AGNIESZKA RADWAŃSKA: - Kiedyś, jeszcze niedawno, szefem był tata. Czyli trener mój i mojej siostry Uli. Miałyśmy po kilkanaście lat, byłyśmy dzieciakami.Teraz jest kompromis.
- Ale idylli w teamie też nie ma. Kłócicie się. Czasami nawet bardzo, w świetle jupiterów, podczas meczu, przy kibicach, przy dziennikarzach. Rozumiem, że to emocje, że wszystko dzieje się tu i teraz, po meczu będzie za późno na rozmowę, ale jednak zdarza wam się przekroczyć granicę.
- Tata nie wytrzymuje ciśnienia na moich meczach. I na meczach Uli. To jest nerwowy człowiek. Za nerwowy. No zwyczajnie nie potrafi wysiedzieć na meczu, żeby mnie nie denerwować.

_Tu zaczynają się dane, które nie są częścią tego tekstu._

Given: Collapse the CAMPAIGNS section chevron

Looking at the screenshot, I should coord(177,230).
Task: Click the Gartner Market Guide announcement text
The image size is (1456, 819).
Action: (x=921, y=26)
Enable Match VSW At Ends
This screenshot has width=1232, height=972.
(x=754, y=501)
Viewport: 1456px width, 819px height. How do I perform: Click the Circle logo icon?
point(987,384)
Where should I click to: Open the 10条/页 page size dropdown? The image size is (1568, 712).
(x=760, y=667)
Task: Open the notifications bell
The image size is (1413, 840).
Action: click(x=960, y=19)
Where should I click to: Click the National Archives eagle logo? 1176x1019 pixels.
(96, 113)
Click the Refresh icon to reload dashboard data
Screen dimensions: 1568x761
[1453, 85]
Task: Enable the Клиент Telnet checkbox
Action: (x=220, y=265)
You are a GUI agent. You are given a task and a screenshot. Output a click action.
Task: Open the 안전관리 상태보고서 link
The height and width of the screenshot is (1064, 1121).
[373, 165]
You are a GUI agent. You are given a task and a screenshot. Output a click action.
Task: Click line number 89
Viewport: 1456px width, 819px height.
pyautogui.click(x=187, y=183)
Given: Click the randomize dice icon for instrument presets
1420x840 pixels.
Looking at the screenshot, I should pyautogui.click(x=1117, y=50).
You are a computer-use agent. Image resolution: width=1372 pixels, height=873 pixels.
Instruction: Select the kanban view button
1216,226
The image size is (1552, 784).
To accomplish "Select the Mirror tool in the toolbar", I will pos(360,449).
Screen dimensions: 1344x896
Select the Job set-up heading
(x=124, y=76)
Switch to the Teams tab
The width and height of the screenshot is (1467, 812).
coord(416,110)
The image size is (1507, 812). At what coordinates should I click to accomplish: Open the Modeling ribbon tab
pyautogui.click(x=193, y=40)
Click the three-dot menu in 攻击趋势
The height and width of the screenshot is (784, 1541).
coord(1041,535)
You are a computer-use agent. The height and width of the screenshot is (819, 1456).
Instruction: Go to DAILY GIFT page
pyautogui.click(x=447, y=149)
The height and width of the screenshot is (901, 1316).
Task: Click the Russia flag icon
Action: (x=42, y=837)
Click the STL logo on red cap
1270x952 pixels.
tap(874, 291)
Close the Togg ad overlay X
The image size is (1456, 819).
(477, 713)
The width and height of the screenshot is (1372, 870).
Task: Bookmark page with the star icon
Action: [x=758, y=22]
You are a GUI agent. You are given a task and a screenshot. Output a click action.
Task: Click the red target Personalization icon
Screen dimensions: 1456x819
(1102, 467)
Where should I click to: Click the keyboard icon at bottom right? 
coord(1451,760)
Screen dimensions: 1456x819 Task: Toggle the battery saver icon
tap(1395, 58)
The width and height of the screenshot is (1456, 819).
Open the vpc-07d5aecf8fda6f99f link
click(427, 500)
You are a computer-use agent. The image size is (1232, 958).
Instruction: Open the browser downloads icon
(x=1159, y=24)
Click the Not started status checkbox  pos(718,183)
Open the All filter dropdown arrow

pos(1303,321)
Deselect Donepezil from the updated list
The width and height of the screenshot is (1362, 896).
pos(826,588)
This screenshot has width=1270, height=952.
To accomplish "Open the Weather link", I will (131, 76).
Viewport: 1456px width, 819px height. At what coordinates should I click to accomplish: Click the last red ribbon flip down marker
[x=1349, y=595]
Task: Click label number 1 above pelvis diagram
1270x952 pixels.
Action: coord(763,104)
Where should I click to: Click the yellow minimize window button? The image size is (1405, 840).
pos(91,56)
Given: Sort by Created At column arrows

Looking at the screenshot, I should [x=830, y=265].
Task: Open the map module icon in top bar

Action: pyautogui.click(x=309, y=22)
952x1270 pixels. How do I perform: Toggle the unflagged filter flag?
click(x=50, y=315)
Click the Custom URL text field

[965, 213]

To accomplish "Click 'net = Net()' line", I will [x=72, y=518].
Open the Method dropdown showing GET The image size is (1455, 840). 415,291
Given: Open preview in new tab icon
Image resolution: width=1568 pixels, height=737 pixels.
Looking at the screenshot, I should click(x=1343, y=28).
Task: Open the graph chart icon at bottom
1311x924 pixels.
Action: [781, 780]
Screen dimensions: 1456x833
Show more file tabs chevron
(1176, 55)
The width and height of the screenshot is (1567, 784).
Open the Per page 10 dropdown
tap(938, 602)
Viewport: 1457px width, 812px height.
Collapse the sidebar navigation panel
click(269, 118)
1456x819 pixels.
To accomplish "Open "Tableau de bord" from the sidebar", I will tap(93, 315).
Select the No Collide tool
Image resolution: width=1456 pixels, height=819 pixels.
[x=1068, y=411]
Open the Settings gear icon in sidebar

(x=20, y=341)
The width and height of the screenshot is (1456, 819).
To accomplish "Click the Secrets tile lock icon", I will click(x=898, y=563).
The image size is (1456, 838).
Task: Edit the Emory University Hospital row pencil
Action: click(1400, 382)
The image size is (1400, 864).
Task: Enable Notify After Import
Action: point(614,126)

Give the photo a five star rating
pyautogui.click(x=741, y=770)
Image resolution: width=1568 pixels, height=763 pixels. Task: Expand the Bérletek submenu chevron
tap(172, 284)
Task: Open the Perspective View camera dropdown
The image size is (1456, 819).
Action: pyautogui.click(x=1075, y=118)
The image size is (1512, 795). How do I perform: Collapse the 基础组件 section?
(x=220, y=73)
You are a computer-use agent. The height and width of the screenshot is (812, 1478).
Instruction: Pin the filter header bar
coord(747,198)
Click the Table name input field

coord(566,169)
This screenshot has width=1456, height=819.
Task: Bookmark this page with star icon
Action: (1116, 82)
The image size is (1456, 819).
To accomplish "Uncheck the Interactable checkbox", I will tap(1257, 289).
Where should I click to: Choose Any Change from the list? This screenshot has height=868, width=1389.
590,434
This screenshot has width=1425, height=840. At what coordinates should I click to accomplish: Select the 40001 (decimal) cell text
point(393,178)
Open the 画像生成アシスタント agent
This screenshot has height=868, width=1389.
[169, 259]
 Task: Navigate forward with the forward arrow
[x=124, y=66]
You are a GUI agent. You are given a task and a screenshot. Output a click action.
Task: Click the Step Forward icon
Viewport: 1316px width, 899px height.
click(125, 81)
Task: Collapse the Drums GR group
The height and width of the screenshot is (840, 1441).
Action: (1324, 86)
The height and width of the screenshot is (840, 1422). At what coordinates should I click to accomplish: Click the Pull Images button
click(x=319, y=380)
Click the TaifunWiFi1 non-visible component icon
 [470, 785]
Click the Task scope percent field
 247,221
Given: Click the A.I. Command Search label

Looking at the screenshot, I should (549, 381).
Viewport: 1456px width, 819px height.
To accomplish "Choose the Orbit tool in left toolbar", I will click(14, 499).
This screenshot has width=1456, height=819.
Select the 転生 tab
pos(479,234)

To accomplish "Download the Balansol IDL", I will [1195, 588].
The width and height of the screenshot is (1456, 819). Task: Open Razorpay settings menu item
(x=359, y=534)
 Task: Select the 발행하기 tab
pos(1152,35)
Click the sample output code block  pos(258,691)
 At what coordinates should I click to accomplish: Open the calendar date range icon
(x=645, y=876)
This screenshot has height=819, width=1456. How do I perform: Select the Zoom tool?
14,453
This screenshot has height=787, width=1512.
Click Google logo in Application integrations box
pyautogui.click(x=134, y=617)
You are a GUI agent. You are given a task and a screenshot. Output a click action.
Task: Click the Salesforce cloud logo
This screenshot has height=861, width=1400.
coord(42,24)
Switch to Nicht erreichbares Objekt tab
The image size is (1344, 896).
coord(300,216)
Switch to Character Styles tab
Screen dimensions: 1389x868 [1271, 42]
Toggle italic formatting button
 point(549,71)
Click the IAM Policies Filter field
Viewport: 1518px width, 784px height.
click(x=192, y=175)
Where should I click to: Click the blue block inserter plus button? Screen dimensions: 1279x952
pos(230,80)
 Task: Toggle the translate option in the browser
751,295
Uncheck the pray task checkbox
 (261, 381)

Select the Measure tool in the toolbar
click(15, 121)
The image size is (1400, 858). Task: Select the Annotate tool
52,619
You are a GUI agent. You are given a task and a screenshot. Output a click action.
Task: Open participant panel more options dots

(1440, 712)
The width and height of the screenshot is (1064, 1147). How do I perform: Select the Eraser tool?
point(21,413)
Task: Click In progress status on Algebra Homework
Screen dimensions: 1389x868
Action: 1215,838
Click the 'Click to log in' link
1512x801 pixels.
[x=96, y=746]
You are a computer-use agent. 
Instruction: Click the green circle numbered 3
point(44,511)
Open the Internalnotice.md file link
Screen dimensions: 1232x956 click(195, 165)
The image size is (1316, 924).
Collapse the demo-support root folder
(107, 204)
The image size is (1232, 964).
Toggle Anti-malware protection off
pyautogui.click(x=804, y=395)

- Czyli zamiast pomagać, przeszkadza?
- Niestety, tak. Przecież ja to wszystko słyszę, to jego dogadywanie. Widzę niektóre jego gesty. A mecz trwa, muszę się skupić. Te komentarze mnie denerwują. Wkurzają. Kogo by nie wkurzały? On o mnie dba, każdy rodzic przeżywałby mecz swojego dziecka, ale kiedy gram, nie mogę słuchać dogadywania!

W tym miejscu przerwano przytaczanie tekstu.